* _DESCRIPTION OF THE TASK_: A word-for-word copy of the data, pictures excluded, is what this task asks for.
━━━━━━
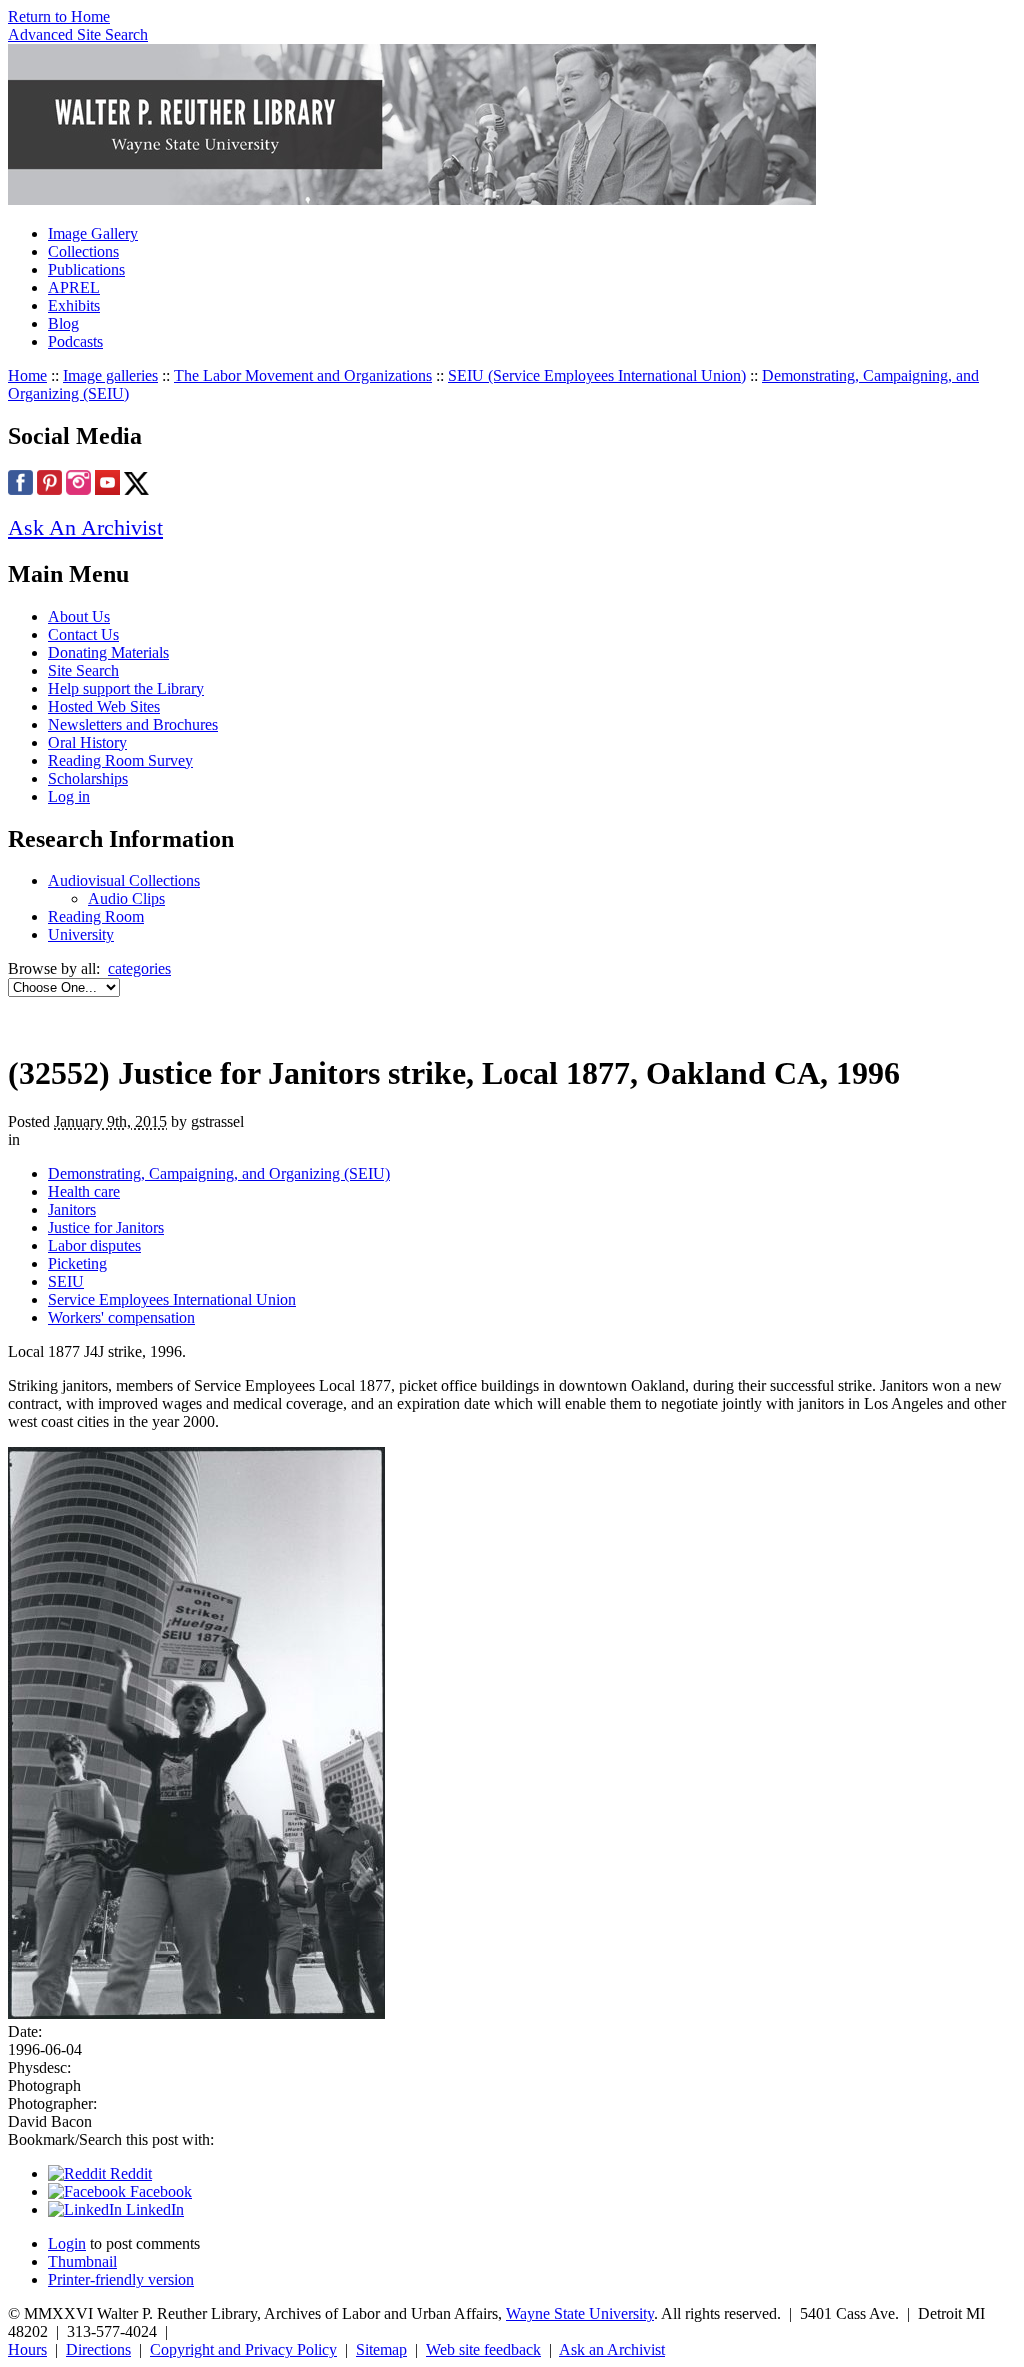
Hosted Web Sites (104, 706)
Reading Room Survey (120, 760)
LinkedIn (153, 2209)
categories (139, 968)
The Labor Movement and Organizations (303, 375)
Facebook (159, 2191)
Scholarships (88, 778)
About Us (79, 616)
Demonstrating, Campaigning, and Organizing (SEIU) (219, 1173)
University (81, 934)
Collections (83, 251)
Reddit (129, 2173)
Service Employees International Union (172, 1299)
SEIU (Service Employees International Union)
━━━━━━
* _EXPECTED ANSWER_:
Hosted Web Sites (104, 706)
Reading Room Survey (120, 760)
LinkedIn (153, 2209)
categories (139, 968)
The Labor Movement and Organizations (303, 375)
Facebook (159, 2191)
Scholarships (88, 778)
About Us (79, 616)
Demonstrating, Campaigning, and Organizing (SEIU) (219, 1173)
University (81, 934)
Collections (83, 251)
Reddit (129, 2173)
Service Employees International Union (172, 1299)
SEIU (Service Employees International Union)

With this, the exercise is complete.